ARBEITSAUFTRAG — Nimm den Text über neu zugewanderte Schülerinnen und Schüler nach seinem letzten Satz wieder auf und schreibe ihn weiter.
== AUSGEWÄHLTE TEXTSTELLE ==
02.06.2022
Basiswissen

Neu zugewanderte Schülerinnen und Schüler

Was versteht man unter neu zugewanderten Schülerinnen und Schülern? Wie neu zugewanderte Kinder und Jugendliche schulisch eingebunden sowie gefördert werden können und warum es sich um
keine homogene Gruppe handelt - das erklärt dieses Basiswissen.

Definition

Als neu zugewandert werden diejenigen Schülerinnen und Schüler bezeichnet, die im schulpflichtigen Alter, d. h. mit sechs Jahren oder älter, nach Deutschland zuziehen und zu diesem Zeitpunkt über keine oder geringe Deutschkenntnisse verfügen (vgl. Massumi/von Dewitz et al. 2015). Ein Schüler oder eine Schülerin wird nicht dauerhaft als „neu zugewandert“ bezeichnet: Sind die Deutschkenntnisse einer Schülerin oder eines Schülers so gut, dass sie oder er ohne weitere Unterstützung im Fachunterricht einer Regelklasse sprachlich zurechtkommt, besteht auch keine Notwendigkeit mehr, von einer neu zugewanderten Schülerin bzw. einem neu zugewanderten Schüler zu sprechen.

Neu Zugewanderte – keine homogene Gruppe

Da die neu zugewanderten Schülerinnen und Schüler lediglich ihre Migrationserfahrung und die fehlenden Deutschkenntnisse verbinden, verwundert es wenig, dass es sich nicht um eine homogene Gruppe handelt: sie unterscheiden sich in einer Vielzahl von Merkmalen:

Herkunftssprachen und Sprachkompetenzen

Neu zugewanderte Schülerinnen und Schüler kommen – je nach aktuellen Migrationsdynamiken, globalen Krisengebieten oder Kriegen – weltweit aus verschiedenen Herkunftsregionen und sprechen verschiedene Sprachen. Diese haben sie als Erst-, Zweit- und/oder Fremdsprachen durch ihre Familie, ihre Umgebung, die Schule oder weitere Lerngelegenheiten erworben. Viele von ihnen haben schon mehr als eine Sprache gelernt, wenn sie zuwandern. Der Sprachstand in den einzelnen Sprachen kann dabei variieren, vor allem hinsichtlich der schriftlichen Kompetenzen oder der Bildungssprache. Es gibt Schülerinnen und Schüler, die in der lateinischen Schrift alphabetisiert wurden oder diese im Fremdsprachenunterricht – meist im Fach Englisch – neben der Schrift ihrer ersten Sprache gelernt haben. Andere können in ihrer Herkunftssprache lesen und schreiben, jedoch nicht in der lateinischen Schrift, und wieder andere, die nur kurze Zeit oder gar nicht zur Schule gegangen sind, sind noch nicht alphabetisiert.
===
== EXTRAHIERTE EINTRÄGE ==
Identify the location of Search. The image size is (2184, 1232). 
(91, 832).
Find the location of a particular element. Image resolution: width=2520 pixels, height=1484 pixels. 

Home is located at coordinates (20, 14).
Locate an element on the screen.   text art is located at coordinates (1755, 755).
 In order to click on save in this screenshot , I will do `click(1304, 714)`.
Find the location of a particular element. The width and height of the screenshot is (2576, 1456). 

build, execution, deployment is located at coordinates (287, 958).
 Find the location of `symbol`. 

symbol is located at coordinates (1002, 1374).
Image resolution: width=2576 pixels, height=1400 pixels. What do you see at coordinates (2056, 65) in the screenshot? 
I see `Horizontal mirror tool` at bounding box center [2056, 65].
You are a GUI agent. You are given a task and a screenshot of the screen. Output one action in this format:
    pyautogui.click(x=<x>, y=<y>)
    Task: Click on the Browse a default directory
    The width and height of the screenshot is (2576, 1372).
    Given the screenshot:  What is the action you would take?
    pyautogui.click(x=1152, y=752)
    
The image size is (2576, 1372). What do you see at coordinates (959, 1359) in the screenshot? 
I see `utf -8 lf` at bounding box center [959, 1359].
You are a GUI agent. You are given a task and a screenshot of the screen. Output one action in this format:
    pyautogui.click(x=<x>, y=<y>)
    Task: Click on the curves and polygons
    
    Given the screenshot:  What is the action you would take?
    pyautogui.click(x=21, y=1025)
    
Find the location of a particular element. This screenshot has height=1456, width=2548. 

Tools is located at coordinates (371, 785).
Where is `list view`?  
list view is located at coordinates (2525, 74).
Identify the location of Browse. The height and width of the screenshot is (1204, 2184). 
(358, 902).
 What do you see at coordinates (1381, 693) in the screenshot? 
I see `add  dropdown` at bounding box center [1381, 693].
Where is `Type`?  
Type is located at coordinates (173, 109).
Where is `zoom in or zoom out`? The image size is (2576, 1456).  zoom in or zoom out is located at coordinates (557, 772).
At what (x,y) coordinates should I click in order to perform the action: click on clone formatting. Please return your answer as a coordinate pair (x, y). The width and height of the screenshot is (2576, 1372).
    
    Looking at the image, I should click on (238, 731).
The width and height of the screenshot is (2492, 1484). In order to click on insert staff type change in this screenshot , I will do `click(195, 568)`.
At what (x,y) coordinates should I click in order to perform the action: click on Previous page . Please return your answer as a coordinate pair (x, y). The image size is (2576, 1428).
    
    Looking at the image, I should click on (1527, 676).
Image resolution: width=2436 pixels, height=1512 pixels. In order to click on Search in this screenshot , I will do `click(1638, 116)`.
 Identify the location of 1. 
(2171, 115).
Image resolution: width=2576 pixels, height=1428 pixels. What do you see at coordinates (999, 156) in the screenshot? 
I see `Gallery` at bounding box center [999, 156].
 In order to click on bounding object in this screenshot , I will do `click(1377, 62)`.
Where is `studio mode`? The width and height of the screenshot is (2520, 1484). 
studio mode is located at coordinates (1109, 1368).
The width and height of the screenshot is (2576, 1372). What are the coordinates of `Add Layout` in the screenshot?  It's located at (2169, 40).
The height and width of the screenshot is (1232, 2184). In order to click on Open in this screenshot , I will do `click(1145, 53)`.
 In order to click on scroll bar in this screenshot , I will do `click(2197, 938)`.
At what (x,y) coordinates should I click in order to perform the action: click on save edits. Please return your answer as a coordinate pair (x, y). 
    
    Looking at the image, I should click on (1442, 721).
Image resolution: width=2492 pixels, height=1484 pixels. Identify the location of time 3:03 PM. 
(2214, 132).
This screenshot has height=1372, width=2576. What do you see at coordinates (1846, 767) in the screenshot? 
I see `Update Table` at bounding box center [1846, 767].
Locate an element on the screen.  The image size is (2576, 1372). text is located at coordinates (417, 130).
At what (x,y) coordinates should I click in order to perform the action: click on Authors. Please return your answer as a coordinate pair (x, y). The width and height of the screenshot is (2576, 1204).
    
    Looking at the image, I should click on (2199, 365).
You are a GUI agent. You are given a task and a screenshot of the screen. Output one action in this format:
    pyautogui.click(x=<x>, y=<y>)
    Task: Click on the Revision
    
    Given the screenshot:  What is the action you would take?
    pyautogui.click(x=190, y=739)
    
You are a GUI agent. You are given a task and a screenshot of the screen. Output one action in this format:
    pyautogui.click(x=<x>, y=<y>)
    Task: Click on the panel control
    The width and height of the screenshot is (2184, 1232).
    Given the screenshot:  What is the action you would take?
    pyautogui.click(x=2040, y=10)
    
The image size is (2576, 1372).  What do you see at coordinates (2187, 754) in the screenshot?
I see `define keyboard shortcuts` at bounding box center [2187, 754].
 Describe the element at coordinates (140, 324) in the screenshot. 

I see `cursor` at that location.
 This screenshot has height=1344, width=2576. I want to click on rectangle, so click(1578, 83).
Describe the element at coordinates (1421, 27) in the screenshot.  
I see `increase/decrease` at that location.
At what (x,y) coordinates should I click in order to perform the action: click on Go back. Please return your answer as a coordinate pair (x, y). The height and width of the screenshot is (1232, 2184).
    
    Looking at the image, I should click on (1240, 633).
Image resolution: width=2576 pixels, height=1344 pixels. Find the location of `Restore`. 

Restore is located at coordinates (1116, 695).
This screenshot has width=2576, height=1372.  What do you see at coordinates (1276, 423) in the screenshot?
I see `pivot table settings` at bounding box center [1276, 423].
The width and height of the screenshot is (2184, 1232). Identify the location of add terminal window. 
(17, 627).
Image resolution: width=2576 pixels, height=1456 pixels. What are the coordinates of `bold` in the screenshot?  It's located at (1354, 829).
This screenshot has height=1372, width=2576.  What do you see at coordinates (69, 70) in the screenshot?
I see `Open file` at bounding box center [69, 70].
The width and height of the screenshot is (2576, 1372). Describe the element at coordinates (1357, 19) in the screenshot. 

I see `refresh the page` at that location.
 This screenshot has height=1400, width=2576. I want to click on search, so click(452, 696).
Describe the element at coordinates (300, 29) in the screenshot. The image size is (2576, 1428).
===
LÖSUNG —
Bildungs- und Schulerfahrung

Nicht nur die Sprachkenntnisse, auch die Bildungs- und Schulerfahrung unterscheiden sich, was u. a. abhängig vom Bildungssystem des Herkunftslandes und der jeweiligen Migrationsgeschichte ist. Eng damit zusammen hängen auch die Kenntnisse der Schülerinnen und Schüler in den verschiedenen Fächern, ihre Erfahrung mit verschiedenen Unterrichts- und Lernmethoden, oder ihre darüber hinaus erworbenen Fähigkeiten und praktischen Fertigkeiten, wenn sie z. B. schon gearbeitet haben.

Lernumfeld

Auch die Lebenssituation in Deutschland kann ganz unterschiedlich ausfallen und sich auf das schulische Lernen auswirken. Nicht jede und jeder hat von Anfang an die Möglichkeit, einen eigenen und/oder ruhigen Arbeitsplatz zu nutzen oder kann sich ganz auf das schulische Lernen konzentrieren, wenn weitere Belastungen bestehen, wie z. B. eine große Unsicherheit in Bezug auf den Aufenthaltsstatus.

Neu zugewanderte und geflüchtete Kinder und Jugendliche – eine begriffliche Einordnung

Der Begriff Seiteneinsteiger bzw. Seiteneinsteigerin wird in der Regel synonym zu neu zugewanderte Schülerinnen und Schülern verwendet (Radtke 1996, aber auch aktuell z. B. Gamper et al. 2020) und bezieht sich metaphorisch auf den „seitlichen“ Einstieg ins deutsche Schulsystem.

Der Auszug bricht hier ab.